Princeton Plasma Physics Laboratory
Tour of Facility - 2000

The tunnel between the Control Room (C-Site) and the Experimental Areas (D-Site). Originally intended as a conduit for control cables before the advent of serialized fiber-Optic
highways. Now used by personnel. (and me.) This tunnel is over 100 yeards in length

The door into the NSTX experimental area (Test Cell). The fusion reaction presents a source of energetic neutrons and areas are secured during operations to protect personnel from these neutrons and associated gamma and x-ray radiation. The generation of neutrons terminates immediately at the end of plasma confinement.

X-Ray Spectrometry. A vertical array of crystal spectrometers used to measure x-ray emission from the
plasma.

Coaxial Waveguides used to deliver the microwave power to the radio frequency antennae mounted in NSTX. These antennae are capable of coupling 6 Mega-Watts of power to an NSTX plasma.

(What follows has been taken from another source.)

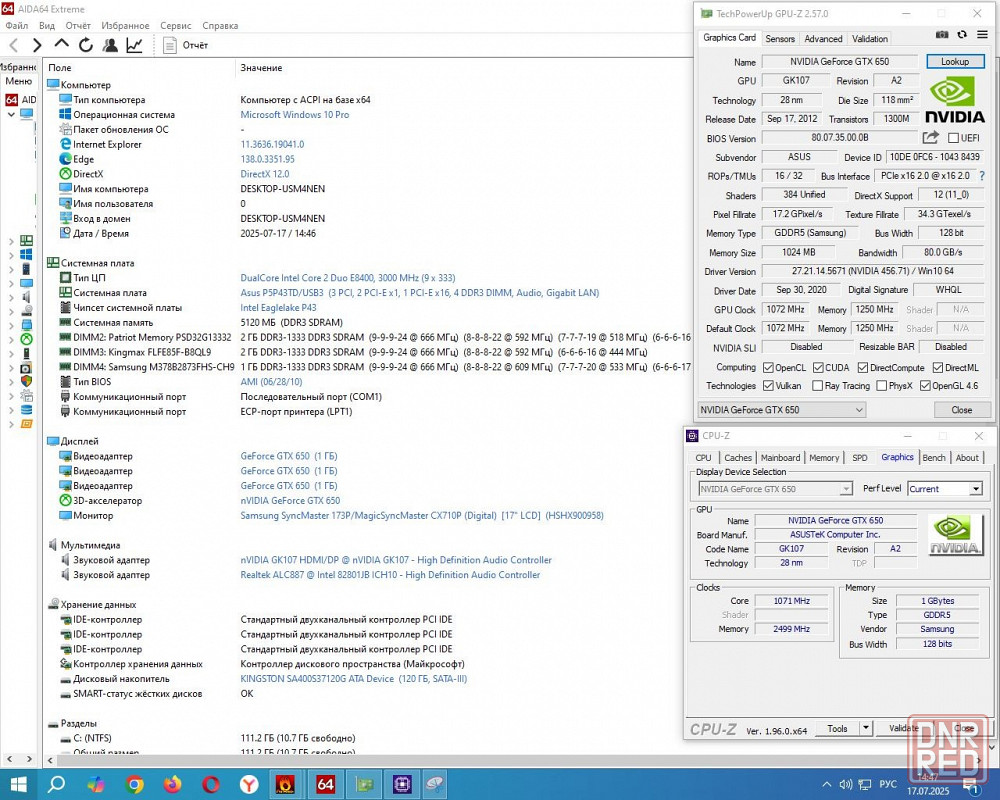Open the Сервис menu in AIDA64
Screen dimensions: 1000x800
pos(176,25)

The coaxial waveguides (mounted on wall) are run from C- Site where the RF power supplies are located.

The beamline (still being commissioned) used by the three particle accelerators used to heat and fuel the plasma with up to 8 Mega-Watts of accelerated ions of deuterium, an isotope of hydrogen. The beamline contains a neutralizer section to neutralize the beam through charge exchange so that it will pass through the machine magnetic fields. It also contains a sweep magnet and ion dump to absorb the non-neutralized beam particles, along with cryogenic panels (liquid helium) to pump any residual gas.

The power supplies for the particle accelerators enclosed in canisters (HVE' s) filled with sulfur hexafluoride, an insulating gas, to allow these supplies to "float" at the accelerating voltage of 120 Kilo-Volts.

Hard to get the scale- these are about 10 ft high and 30 inches in diameter.

One of the High Voltage Enclosures (HVE' s).

The 90" flange to be mounted on the back of the beamline. Mounted on the flange is the three isolation valves that will accept the particle accelerators developed by the University of California, Berkeley.

A side view of the isolation valves, 90" flange, and the neutralizer chambers.

An electric "crowbar" capable of dissipating the 100 Kilo-Joules of stored energy in one of the particle accelerator's power systems in less than 2 micro-seconds. Used to protect
the delicate particle accelerator from the enormous amounts of energy used to operate it.

 

(This thing is big. The pic was taken standing on the ground and looking up)

An enclosure housing the power tetrode used to regulate the 120 Kilo-Volts to the accelerator. Capable of regulating 0 to 120 kV at 70 Amps in 75 micro-seconds with a +/- .1  accuracy.

The power supplies for the NSTX magnet sets. Designed around 39 identical solid state power supplies each capable of delivering 20,000 Amps at 2,000 Volts. Only about 25 of this capability is currently used to operate NSTX.

(There is a loud hum in this room!)

The safety disconnect ground switches which are pneumatically operated to disconnect the NSTX device from its power sources and to electrically ground all experimental areas in the case of a fault or the loss of a door interlock.

Me standing on the deck in front of the NSTX machine itself. The red and blue arcs are part of the magnetic containment coils.

Top view of the entire Experimental Area. Note the workers for scale.